Die Stimme der Vereine hören
„Die Erfahrungen der verschiedenen Vereine und Institutionen zeigen eines deutlich auf: So kann es nicht weitergehen. Es muss rasch konkrete und stichhaltige Öffnungsschritte geben. Nur so können weitere Schäden zumindest teilweise eingedämmt werden. Der Schaden, der bereits jetzt entstanden ist, ist ohnehin groß. Die Stimme der Vereine und Institutionen muss endlich gehört werden!“, fordert Vizebürgermeister Markus Hein abschließend.

### [Zu lösende Aufgaben]
#1 Wer fordert im Auszug, dass die Stimme der Vereine und Institutionen endlich gehört werden muss?
#2 Gib bitte den Wortlaut des Auszugs aus, beginnend bei „Die Stimme der Vereine hören“ und endend bei „Markus Hein abschließend.“.

### [Gespeicherte Dateneinträge]
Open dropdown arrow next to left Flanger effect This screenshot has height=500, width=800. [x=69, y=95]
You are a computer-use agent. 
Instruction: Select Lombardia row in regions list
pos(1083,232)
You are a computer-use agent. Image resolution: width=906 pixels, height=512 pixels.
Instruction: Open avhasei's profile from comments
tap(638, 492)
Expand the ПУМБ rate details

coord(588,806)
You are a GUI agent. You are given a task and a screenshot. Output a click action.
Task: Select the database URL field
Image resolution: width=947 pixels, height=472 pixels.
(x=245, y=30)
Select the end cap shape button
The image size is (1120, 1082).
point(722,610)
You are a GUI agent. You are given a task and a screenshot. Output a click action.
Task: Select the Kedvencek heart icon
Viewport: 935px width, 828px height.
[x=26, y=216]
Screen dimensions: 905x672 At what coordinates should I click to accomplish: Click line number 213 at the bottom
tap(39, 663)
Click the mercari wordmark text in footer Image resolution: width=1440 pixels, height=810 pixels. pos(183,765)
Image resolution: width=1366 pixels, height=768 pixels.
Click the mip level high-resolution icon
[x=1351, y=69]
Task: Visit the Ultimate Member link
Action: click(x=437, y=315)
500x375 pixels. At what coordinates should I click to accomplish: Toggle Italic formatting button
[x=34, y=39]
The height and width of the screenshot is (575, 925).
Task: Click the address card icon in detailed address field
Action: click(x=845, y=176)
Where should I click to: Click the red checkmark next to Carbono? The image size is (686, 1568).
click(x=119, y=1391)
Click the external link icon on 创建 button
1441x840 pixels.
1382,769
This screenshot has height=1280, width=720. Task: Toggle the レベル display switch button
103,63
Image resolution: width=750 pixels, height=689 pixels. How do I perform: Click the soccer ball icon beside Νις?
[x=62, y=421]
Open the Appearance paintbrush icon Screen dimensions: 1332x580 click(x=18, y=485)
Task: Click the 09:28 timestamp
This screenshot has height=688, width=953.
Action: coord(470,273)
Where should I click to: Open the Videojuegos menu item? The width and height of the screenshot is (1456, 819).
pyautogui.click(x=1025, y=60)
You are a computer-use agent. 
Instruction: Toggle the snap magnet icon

### [Antworten je Aufgabe]
#1 Vizebürgermeister Markus Hein

#2
Die Stimme der Vereine hören
„Die Erfahrungen der verschiedenen Vereine und Institutionen zeigen eines deutlich auf: So kann es nicht weitergehen. Es muss rasch konkrete und stichhaltige Öffnungsschritte geben. Nur so können weitere Schäden zumindest teilweise eingedämmt werden. Der Schaden, der bereits jetzt entstanden ist, ist ohnehin groß. Die Stimme der Vereine und Institutionen muss endlich gehört werden!“, fordert Vizebürgermeister Markus Hein abschließend.